On 2/25/04 7:23 AM, in article , "Keith
Willshaw" wrote:


"Doug "Woody" and Erin Beal" wrote in message
...
On 2/25/04 3:32 AM, in article , "Keith
Willshaw" wrote:



Nope, and admittedly I'm telling tales out of school because I haven't

flown
one nor studied up on it, but it does have some funky engine failure
throttle automation (which I don't understand).


So you are criticising a system without knowing anything about it.
Autothrottles are scarcely a rarity and the installation on the A-300
can be turned off so the crew has full authority, just as on Boeing
aircraft.


I've got time in lots of jets with autothrottles, so spare me the

preaching
to the choir. I bring up the autothrottle issue on the Airbus because of
their famous mishap with a jet that turned out to be the "world's most
expensive chainsaw" a few years back.


Which was an A-320 not A-300 and happened because the pilot
was flying in manual mode , THE AUTOTHROTTLE WAS OFF


That same throttle automation was
responsible for a Russian Airbus doing a wingover about 10 years ago too.


No that was due to the Russian pilot having his son sitting in the left
hand seat and allowing the kid to turn the control wheel while the autopilot
was engaged. The conflict ended up with the autopilot disengaging
when control forces reached more than 12 kg

Not only was a kid in the left hand seat but the co-pilot was distracted
and had his seat pushed right back and the aircraft went into 90 deg
bank, pitched up stalled and spun in.
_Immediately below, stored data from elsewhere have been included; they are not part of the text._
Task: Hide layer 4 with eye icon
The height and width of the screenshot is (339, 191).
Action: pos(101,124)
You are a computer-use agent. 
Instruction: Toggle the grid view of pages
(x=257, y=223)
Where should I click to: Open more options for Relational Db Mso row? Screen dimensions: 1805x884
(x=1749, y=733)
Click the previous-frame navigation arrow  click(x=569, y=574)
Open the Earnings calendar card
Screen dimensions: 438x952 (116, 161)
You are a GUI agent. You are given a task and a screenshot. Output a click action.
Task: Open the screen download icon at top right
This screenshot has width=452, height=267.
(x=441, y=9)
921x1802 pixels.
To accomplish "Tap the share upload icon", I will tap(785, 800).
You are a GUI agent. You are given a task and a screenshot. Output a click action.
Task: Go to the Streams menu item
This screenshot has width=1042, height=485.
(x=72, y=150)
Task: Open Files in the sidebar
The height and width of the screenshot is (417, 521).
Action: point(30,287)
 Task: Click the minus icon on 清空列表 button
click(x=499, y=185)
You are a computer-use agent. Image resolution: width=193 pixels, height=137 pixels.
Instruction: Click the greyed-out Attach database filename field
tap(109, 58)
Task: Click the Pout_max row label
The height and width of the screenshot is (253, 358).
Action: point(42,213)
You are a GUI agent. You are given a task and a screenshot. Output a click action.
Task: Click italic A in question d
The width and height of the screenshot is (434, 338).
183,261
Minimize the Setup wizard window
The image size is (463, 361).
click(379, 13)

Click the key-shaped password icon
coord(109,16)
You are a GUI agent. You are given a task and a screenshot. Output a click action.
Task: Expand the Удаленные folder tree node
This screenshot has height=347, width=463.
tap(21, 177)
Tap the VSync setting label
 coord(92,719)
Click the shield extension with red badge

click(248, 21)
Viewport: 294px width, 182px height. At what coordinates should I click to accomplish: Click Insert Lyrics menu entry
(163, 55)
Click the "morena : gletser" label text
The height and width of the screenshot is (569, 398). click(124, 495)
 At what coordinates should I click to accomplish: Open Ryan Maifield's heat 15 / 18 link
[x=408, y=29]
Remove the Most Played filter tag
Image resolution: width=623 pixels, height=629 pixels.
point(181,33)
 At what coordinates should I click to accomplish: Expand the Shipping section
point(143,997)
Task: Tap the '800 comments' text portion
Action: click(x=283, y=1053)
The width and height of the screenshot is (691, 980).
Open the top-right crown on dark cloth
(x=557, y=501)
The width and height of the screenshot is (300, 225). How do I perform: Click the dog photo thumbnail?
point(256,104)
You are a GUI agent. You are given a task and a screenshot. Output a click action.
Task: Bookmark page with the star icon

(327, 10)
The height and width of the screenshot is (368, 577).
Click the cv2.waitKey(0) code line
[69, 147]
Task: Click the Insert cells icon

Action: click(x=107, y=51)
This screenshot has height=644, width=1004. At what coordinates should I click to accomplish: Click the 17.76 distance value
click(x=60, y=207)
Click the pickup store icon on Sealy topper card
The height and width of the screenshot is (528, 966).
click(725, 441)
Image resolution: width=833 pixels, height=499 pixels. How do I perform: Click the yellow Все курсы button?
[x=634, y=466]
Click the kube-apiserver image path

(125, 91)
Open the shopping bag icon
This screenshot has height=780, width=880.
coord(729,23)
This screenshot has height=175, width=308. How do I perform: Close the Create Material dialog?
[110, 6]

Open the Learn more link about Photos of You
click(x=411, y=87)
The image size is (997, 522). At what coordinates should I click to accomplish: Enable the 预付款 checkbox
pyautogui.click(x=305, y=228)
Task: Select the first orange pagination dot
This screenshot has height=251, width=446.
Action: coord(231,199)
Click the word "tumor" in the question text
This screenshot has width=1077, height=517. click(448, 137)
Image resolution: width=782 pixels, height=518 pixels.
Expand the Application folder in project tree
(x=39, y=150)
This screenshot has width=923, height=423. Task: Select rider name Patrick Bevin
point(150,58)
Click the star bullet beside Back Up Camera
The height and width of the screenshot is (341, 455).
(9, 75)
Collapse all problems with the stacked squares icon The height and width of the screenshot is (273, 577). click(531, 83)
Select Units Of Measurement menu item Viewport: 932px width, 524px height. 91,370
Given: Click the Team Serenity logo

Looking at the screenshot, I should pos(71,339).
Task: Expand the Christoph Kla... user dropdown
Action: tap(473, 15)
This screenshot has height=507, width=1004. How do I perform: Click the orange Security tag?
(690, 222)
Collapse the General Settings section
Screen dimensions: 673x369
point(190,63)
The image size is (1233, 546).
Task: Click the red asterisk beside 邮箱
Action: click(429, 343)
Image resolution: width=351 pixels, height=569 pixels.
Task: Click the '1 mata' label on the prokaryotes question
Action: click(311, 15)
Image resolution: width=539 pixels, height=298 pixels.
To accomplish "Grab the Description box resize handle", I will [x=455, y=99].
No autothrottle was involved

To me, the no-greater-than-60-degrees-AOB feature on the A320 is

disturbing.
The pre-supposition by the folks at Airbus seems to be that the pilot

needs
to be kept in a box because he's incapable of staying there on his own.


Given that both accidents you mention were the result of pilot error
and large numbers of people died they may have a point.